In contrast, Sompolinsky maintains explicitly that producing a lexicon of this sort is feasible: "If we image your brain and examine activity in regions when you say the word 'apple' or when you see an apple - there is no reason to think that there is no specific region that is connected to that object. And when you dream, I can know that if this pattern arises in your brain, you were dreaming about an apple. It is still not clear whether the pattern will be the same for other people, too. But in my opinion, the differences are far smaller than we may believe."

Prof. Marcelo Dascal, a philosopher who teaches at Tel Aviv University (TAU) and an international expert on the psychology of language, decries this approach. "Anyone who thinks that nouns exist somewhere in the brain has no idea of what awareness is, how we think and what language is. The idea that every time we think of a certain word, a fixed area of the brain is activated is simply idiotic. The whole greatness of human language lies in the fact that we can use the same word for a 1,001 different purposes."

Ah...simply idiotic. Well, just because you can use a given word in 1,001 different contexts doesn't mean that there's still not a particular part of your brain that is reliably active when you use that word.

Of particular interest is this brand new study published in Nature, Identifying natural images from human brain activity by Kay et al.

Two subjects were shown 120 different pictures (10 times each) of natural scenes and fMRIs were taken of their brain activity for each viewing. Based on the fMRI data alone, their computer algorithm was able to achieve 92 and 72 percent accuracy for each subject respectively in identifying which object they were looking at.
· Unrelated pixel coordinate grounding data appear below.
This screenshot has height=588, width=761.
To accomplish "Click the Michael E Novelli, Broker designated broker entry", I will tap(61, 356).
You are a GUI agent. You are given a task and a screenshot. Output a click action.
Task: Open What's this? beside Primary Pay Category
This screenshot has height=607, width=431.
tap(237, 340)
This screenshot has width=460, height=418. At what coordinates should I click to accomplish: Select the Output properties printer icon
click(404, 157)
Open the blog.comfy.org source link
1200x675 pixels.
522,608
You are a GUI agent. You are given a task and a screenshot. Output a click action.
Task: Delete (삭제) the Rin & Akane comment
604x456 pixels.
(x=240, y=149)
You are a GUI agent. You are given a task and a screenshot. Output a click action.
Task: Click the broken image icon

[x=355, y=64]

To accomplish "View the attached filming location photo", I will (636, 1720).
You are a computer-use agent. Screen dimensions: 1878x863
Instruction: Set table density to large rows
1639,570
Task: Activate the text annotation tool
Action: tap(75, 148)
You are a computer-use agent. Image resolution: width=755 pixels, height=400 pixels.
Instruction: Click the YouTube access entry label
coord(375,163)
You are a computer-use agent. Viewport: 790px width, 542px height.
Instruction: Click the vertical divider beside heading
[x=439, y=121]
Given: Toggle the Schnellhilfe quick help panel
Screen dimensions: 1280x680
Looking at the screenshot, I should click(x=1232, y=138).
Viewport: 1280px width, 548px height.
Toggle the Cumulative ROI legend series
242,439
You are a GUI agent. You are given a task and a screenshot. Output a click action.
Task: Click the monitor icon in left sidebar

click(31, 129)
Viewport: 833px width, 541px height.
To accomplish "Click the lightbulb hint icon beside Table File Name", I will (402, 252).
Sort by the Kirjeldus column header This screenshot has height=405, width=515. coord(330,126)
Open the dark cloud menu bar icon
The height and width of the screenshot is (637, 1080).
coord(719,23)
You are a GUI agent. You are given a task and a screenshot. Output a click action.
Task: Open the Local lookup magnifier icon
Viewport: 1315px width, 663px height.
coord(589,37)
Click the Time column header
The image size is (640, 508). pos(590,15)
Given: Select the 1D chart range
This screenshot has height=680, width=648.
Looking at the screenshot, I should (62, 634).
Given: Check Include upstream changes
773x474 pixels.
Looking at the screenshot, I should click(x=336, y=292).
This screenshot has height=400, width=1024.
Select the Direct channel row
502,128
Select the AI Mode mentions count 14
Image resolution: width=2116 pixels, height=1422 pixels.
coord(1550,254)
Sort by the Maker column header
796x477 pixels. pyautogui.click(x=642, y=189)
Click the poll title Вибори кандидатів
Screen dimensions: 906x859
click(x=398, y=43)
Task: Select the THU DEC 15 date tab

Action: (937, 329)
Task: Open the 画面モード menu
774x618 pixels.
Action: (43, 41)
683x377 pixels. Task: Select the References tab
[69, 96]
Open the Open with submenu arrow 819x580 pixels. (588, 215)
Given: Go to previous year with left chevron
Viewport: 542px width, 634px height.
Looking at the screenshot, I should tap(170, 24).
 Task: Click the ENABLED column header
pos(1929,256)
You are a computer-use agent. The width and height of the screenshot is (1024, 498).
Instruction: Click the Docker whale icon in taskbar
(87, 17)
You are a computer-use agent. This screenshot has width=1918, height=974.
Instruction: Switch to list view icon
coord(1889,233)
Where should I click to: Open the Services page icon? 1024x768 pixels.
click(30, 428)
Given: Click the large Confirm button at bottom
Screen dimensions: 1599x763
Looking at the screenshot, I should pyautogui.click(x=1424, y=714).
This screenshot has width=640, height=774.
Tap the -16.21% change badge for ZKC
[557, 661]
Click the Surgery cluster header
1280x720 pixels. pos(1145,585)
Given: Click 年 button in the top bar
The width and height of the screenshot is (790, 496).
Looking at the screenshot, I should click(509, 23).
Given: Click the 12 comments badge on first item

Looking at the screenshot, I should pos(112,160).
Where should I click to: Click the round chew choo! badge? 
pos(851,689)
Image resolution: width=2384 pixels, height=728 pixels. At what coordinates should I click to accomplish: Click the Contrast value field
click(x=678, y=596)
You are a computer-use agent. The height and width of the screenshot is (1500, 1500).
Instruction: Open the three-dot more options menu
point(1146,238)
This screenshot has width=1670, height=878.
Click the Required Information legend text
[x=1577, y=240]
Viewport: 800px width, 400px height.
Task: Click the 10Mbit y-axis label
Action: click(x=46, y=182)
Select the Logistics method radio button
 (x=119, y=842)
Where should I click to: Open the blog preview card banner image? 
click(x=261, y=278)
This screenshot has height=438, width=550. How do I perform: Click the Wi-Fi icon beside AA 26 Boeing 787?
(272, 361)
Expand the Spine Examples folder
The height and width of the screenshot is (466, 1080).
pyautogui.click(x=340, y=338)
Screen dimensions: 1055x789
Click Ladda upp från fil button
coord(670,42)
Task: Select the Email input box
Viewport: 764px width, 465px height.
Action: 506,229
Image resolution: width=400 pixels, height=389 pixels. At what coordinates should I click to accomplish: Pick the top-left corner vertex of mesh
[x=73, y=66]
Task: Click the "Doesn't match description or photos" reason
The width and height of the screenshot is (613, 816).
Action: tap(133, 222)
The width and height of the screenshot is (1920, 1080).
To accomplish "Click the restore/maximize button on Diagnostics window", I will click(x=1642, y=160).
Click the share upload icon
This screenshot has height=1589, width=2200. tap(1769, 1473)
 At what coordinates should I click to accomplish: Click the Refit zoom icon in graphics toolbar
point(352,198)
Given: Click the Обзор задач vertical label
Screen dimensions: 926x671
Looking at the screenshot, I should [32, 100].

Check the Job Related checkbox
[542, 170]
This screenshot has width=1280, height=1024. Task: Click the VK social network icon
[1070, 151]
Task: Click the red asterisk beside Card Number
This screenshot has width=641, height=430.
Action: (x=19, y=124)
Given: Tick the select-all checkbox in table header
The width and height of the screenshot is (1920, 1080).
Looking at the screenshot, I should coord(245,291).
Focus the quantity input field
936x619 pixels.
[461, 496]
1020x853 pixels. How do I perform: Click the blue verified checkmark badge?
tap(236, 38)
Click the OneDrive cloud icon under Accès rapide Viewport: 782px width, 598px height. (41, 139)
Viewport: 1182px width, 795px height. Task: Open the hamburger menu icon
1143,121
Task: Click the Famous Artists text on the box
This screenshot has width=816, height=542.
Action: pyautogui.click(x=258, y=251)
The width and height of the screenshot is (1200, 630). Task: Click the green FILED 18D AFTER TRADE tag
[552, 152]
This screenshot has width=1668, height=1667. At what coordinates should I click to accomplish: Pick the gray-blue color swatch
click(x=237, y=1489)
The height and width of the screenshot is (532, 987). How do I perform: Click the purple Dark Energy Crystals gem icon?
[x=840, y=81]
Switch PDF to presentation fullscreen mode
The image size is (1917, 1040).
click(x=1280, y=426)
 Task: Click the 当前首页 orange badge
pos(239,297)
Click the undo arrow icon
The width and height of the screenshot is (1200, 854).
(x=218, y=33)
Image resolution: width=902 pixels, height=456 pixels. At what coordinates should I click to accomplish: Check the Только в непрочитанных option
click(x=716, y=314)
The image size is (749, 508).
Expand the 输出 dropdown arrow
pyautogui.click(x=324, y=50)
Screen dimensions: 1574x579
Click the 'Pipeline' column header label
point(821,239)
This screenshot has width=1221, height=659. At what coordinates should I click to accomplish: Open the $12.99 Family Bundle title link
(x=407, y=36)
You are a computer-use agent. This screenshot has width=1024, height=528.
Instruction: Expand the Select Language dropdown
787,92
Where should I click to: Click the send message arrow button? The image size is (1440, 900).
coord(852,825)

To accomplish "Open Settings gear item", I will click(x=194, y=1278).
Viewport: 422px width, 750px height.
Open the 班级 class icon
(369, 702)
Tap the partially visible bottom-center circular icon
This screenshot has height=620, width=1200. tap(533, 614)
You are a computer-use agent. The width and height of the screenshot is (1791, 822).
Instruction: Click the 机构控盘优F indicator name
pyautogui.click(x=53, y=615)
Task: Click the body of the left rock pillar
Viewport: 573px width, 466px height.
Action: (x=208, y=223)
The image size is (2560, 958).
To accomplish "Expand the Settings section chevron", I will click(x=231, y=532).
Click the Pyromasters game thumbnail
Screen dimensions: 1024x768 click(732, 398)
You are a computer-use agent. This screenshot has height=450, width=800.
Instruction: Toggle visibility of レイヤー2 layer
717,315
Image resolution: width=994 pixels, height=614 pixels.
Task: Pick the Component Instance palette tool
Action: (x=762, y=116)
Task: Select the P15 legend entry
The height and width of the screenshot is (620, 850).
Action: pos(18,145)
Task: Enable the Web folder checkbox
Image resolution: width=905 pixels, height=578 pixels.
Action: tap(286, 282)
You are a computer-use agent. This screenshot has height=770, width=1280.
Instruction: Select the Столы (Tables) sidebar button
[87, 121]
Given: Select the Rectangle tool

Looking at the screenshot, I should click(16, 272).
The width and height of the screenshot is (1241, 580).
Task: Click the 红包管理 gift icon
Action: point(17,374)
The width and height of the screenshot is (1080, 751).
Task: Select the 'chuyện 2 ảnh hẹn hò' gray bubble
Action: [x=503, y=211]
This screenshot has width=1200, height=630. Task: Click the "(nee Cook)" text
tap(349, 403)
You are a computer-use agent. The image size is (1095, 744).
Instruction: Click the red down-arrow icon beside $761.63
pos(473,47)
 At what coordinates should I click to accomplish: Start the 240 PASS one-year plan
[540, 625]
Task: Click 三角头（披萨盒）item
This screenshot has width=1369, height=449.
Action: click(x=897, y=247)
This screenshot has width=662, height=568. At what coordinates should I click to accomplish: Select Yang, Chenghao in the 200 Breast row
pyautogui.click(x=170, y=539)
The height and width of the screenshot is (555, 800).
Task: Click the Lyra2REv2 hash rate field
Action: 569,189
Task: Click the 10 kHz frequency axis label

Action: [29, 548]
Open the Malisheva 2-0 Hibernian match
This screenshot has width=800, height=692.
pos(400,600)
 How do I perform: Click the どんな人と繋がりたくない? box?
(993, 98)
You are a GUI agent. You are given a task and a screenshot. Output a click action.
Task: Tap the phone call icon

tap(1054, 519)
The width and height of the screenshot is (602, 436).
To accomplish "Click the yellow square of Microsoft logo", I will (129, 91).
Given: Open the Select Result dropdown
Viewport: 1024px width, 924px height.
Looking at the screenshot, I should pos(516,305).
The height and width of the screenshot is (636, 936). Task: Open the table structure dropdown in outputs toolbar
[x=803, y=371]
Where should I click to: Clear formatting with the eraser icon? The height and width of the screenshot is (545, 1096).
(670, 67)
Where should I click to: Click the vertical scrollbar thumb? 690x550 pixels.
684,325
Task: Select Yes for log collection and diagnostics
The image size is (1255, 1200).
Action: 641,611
Basically this means that a computer analyzing a brain scan could reliably predict whether a human was looking at an apple or a horse.

When the number of pictures was increased to 1,000, the computer still achieved an accuracy over 80%. That seems pretty impressive to me, though I'd like to hear some criticism of the research.

I'd also like to hear a better defense of the view expressed by Dascal above. I understand the view that our brain states are fluid and unlikely to globally repeat the same pattern, since we never exactly experience the same thing twice. But we do experience extremely similar stimuli over and over as part of different global experiences. It would be very strange indeed if there weren't a particular area that becomes active every time we see something like an apple. If a different part of our brain was active every time we saw the same object, that would mean that the encoding is basically arbitrary. If this is really what Dascal would argue, then that seems idiotic, but maybe I'm misunderstanding him.

Anyway, it's interesting stuff. If you don't know much about neuroimaging, go have a look at the Haaretz article.